> Source excerpt
_ _ _ _
Deterministic problems
Definitions
p is a completely defined problem, which means all solutions to p have the same value.
b is an incompletely defined problem (a problem space), which means because of undefined parts of the problem (goals and / or constraints), we need to make assumptions to arrive at a solvable completely defined problem. Different assumptions may lead to solutions that produce a different value to stakeholders.
e is the effort it takes to solve a given problem with a particular method. Different methods to solve the same problem can take different levels of effort.
Optimization model
The deterministic optimization problem when given an incompletely defined problem b is the choice of which completely defined problem p you select from the problem-space.
The objective function is to maximize the multi-dimensional value of solving the chosen problem p less the multi-dimensional effort of solving it.
The solution will then be the best choice of problem to solve, given the options.
Insights
1. Lower effort can offset higher value. For example, even if it is less accurate, writing your problem in a way that is easier to solve may be worth it.
2. Solving one problem might not make it easier to solve some other related problem. This is true even if they’re both in the problem space of p. For example, a minimum viable product may have major gaps compared to one you would develop for the long term.
3. Your choice of problem p from the problem-space, might entail different solving methods. A linear program can be solved with simplex while an integer program might use branch-and-bound.
4. If we have settled on a completely defined problem p in the problem-space of b, solving the meta-problem means choosing the lowest-effort method to solve it.
5. If the effort to solve a problem is higher than the value, the best choice is to do nothing.
6. Given an incompletely defined problem b, there are a set of possible optimal solutions that correspond to different choices of assumptions within the problem-space.
Practical usage
When applying the Meta-Problem Method, we don’t typically create an actual optimization math program over problem space.
Instead, we use it as a framework to explore the neighborhood in problem-space of an initial completely defined problem p. Our goal is to identify any problems in problem-space which are better than our starting point because they are feasible and have a better value for the objective function.
Following the Meta-Problem Method enables us to develop a list of criteria for an alternative problem that would be better to solve. This could include higher profit, benefits received sooner, more ethical solutions, less environmental impact, lower effort to solve, and any other criteria we might consider including in the objective function or constraints of the meta-problem.
_ _ _ _
> Brief
Write out the passage on deterministic problems in full, word for word. You won't need any of the material that comes after this text.

[Lines of data]
_ _ _ _
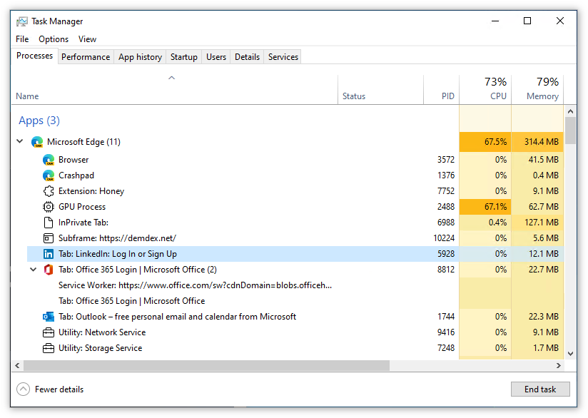Click the Honey extension puzzle icon
This screenshot has width=588, height=418.
pos(49,191)
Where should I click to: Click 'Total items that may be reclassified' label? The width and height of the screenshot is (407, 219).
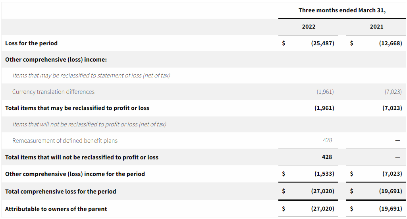(77, 108)
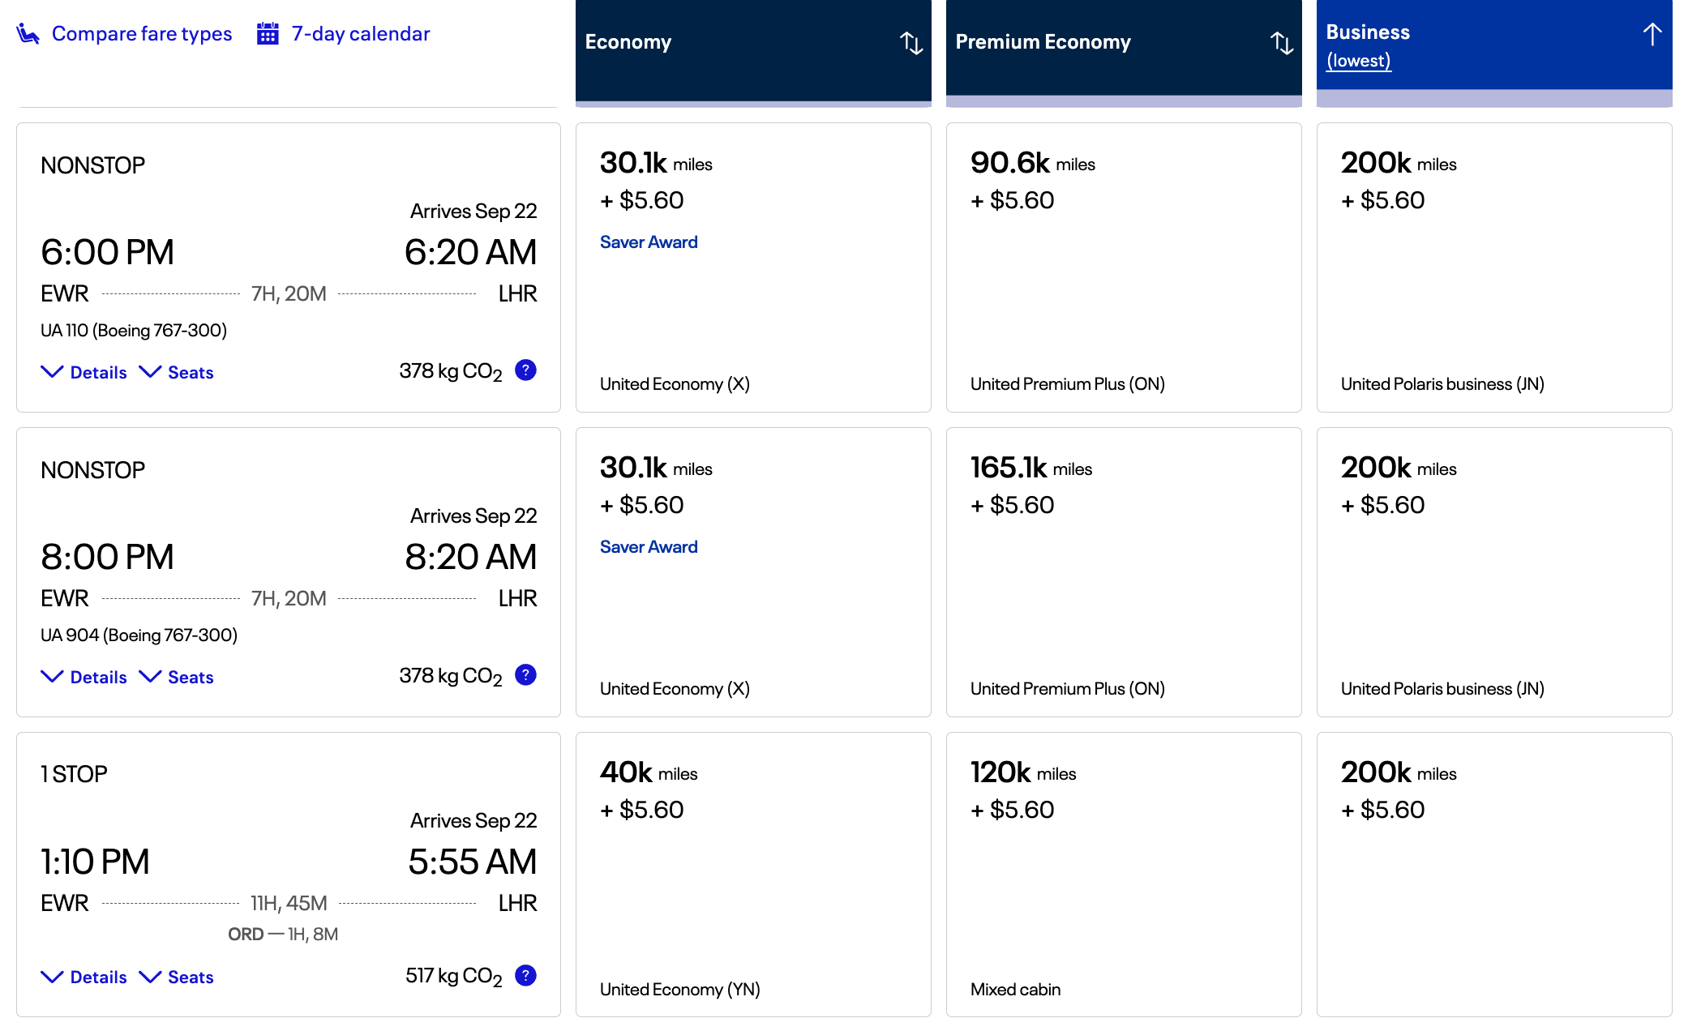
_ _ _ _
> The completed task
Deterministic problems
Definitions
p is a completely defined problem, which means all solutions to p have the same value.
b is an incompletely defined problem (a problem space), which means because of undefined parts of the problem (goals and / or constraints), we need to make assumptions to arrive at a solvable completely defined problem. Different assumptions may lead to solutions that produce a different value to stakeholders.
e is the effort it takes to solve a given problem with a particular method. Different methods to solve the same problem can take different levels of effort.
Optimization model
The deterministic optimization problem when given an incompletely defined problem b is the choice of which completely defined problem p you select from the problem-space.
The objective function is to maximize the multi-dimensional value of solving the chosen problem p less the multi-dimensional effort of solving it.
The solution will then be the best choice of problem to solve, given the options.
Insights
1. Lower effort can offset higher value. For example, even if it is less accurate, writing your problem in a way that is easier to solve may be worth it.
2. Solving one problem might not make it easier to solve some other related problem. This is true even if they’re both in the problem space of p. For example, a minimum viable product may have major gaps compared to one you would develop for the long term.
3. Your choice of problem p from the problem-space, might entail different solving methods. A linear program can be solved with simplex while an integer program might use branch-and-bound.
4. If we have settled on a completely defined problem p in the problem-space of b, solving the meta-problem means choosing the lowest-effort method to solve it.
5. If the effort to solve a problem is higher than the value, the best choice is to do nothing.
6. Given an incompletely defined problem b, there are a set of possible optimal solutions that correspond to different choices of assumptions within the problem-space.
Practical usage
When applying the Meta-Problem Method, we don’t typically create an actual optimization math program over problem space.
Instead, we use it as a framework to explore the neighborhood in problem-space of an initial completely defined problem p. Our goal is to identify any problems in problem-space which are better than our starting point because they are feasible and have a better value for the objective function.
Following the Meta-Problem Method enables us to develop a list of criteria for an alternative problem that would be better to solve. This could include higher profit, benefits received sooner, more ethical solutions, less environmental impact, lower effort to solve, and any other criteria we might consider including in the objective function or constraints of the meta-problem.